O Estado não pode anular o direito de viver a fé em suas dimensões públicas
O Reitor Jesuíta da Universidade de Comillas faz uma defesa da “laicidade positiva”, em um artigo no qual analisa uma carta do Ministro da cultura da Espanha ao seu partido.
Redação (29/01/2021 10:59, Gaudium Press) Em um artigo publicado na Revista Eclesia,o padre Julio Martínez, SJ, reitor da Universidade de Comillas, defende a “laicidade positiva”, analisando uma carta do Ministro da Cultura ao seu partido.
Na carta ao PSOE não há sinal de que a religião deve ter espaço público
O sacerdote declara que não encontra nesta missiva “sinais de que a religião deve ter um lugar no espaço público.” Sua visão está na linha do que eu chamo de “neutralismo com despejo público do religioso”: pode-se ser privadamente tão religioso quanto queira desde que não pretenda que suas crenças tenham repercussão social.
Na realidade, essa visão geralmente contém uma visão negativa da religião. O espaço público deve ser protegido de qualquer convicção que provenha da religião, mas não de outros interesses de índole culturais encarnados, como por exemplo, em movimentos “emancipadores”. Em nome da ‘neutralidade’ silencia-se e amputa-se uma dimensão que, longe de ser perniciosa, pode contribuir e muito para a formação dos corações e para a convivência social”.
O sacerdote expressa que exemplo dessa concepção de laicidade são os casos de proibições ou retiradas de símbolos religiosos do espaço público, ou mesmo movimentos que buscam proibir manifestações da Semana Santa.
“O ministro Uribes dá como exemplo de laicidade o ‘Ato Civil, Solene e de Estado’ em memória das vítimas da pandemia. Gostaria de saber se também não teria sido construtivo para a sociedade que o Presidente do Governo se dignasse a participar do funeral realizado em Almudena e aí sim com a presença dos reis. Também me pergunto se no outro exemplo que ele dá — a tomada de posse do governo — ele acredita que nunca deveria haver um símbolo religioso, mesmo que algum ministro seja crente e o valorize em seu juramento.”
Não há como negar o ato religioso – O Estado não pode pretender que a sociedade seja laica
Confundir o conceito de laicidade do Estado’ com o da “sociedade laical” “prejudica a pluralidade que expressa riqueza e vitalidade social. Não se pode ignorar que a laicidade do Estado está a serviço de uma sociedade plural no âmbito religioso, onde há crentes e descrentes. O Estado laico se coloca como garantidor da liberdade, enquanto, pelo contrário, uma sociedade ‘laica’ implicaria a negação social do ato religioso ou, pelo menos, do direito de viver a fé em suas dimensões públicas.”
O Estado não pode “pretender que a sociedade seja laica”, afirma o Padre Martinez.

> _Listagem de dados_
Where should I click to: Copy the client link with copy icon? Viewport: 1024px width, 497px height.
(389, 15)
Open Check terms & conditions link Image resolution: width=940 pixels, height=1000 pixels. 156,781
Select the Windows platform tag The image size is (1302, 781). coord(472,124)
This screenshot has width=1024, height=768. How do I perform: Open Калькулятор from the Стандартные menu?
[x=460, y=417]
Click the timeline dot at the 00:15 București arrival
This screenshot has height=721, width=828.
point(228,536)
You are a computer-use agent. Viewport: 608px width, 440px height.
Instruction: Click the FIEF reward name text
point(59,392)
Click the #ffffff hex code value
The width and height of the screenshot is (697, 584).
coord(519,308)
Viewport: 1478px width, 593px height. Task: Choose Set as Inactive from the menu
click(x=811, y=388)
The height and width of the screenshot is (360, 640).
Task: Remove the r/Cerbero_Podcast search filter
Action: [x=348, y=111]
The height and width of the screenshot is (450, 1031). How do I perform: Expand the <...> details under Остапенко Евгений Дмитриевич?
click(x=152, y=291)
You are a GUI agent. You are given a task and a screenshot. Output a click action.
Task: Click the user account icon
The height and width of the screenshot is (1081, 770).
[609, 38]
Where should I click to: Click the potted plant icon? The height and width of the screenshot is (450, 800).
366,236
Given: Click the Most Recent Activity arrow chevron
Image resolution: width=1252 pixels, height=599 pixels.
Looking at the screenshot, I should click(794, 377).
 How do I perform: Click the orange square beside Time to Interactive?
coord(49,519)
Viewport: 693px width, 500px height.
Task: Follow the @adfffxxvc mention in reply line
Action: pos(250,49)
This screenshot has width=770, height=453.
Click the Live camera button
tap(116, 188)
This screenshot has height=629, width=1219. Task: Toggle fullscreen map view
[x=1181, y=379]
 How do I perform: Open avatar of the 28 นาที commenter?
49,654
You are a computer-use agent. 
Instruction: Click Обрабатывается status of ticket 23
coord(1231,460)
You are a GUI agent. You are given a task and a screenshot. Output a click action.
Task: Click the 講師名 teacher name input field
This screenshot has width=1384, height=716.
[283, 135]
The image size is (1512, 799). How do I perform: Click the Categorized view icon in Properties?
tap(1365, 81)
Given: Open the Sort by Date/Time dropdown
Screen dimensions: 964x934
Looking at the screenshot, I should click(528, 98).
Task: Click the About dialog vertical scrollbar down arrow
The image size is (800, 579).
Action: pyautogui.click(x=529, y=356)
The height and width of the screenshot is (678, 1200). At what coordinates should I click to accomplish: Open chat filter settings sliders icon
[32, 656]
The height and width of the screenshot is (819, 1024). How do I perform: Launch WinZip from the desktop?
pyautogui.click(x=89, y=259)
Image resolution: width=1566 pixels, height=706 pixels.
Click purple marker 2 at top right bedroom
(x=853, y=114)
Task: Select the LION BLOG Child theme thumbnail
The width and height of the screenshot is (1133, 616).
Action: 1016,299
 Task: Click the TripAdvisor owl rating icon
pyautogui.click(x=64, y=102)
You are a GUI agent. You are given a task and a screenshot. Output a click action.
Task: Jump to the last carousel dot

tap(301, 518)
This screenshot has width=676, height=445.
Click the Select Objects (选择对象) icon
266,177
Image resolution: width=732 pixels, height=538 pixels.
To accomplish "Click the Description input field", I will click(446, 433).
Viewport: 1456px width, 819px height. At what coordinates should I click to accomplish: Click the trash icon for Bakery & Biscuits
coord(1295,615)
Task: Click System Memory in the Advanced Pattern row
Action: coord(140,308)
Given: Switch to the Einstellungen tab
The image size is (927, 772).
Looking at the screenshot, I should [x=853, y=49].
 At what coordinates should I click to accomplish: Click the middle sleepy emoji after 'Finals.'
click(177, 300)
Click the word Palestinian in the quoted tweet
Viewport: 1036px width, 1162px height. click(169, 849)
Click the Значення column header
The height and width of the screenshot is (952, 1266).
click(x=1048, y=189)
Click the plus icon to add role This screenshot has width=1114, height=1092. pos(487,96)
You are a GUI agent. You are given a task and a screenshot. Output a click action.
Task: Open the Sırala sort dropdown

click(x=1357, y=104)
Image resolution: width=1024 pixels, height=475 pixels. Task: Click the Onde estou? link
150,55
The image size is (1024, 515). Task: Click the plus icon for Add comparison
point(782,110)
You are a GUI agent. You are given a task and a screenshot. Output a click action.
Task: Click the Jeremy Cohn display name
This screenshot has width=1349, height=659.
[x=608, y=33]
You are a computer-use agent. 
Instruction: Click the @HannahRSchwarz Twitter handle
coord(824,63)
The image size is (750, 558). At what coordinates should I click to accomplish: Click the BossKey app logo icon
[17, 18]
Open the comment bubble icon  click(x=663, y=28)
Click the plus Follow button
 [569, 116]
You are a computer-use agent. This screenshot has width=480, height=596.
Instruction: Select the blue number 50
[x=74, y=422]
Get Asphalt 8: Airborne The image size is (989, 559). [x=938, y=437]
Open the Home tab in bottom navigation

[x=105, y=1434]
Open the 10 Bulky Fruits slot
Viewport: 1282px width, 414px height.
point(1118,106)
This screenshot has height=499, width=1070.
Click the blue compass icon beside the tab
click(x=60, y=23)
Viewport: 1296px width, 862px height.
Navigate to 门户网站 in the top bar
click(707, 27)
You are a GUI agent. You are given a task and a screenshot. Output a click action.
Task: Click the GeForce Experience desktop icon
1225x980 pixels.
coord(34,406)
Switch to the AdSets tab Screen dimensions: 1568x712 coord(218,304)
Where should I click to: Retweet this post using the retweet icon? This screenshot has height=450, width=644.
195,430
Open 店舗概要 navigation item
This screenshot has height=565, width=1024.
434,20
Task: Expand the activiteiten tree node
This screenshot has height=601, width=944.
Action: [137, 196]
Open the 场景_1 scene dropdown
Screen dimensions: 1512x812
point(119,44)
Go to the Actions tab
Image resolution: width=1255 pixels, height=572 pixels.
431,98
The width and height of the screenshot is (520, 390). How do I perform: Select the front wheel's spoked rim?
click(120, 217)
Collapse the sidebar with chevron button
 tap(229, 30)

> _Descrição da tarefa_
Dê continuidade ao texto sobre a laicidade do Estado e o lugar da fé no espaço público, começando logo depois da última frase apresentada.

> _Resposta do exercício_
O sacerdote aplica sua doutrina à nova lei da educação, promovida pelo partido governista: Seus objetivos “visam tirar o valor real da disciplina de religião ou impor mais dificuldades para as escolas católicas subsidiadas pelo governo oferecerem seu modelo educacional; ao ministro parecem avanços na laicidade e para mim, ao contrário, parecem graves retrocessos laicistas.”
O jesuíta também observa a ausência na carta do ministro de “uma referência explícita ao artigo 16 da nossa Constituição e aos acórdãos do Tribunal Constitucional que utilizaram a expressão “laicidade positiva” para interpretar o artigo 16.3 da Constituição: “Em sua dimensão objetiva, a liberdade religiosa implica um duplo requisito: primeiro, o da neutralidade dos poderes públicos, que é intrínseca à aconfesionalidade do Estado; em segundo lugar, a manutenção das relações de cooperação dos poderes públicos com as diversas igrejas” (STC 101/2004)”.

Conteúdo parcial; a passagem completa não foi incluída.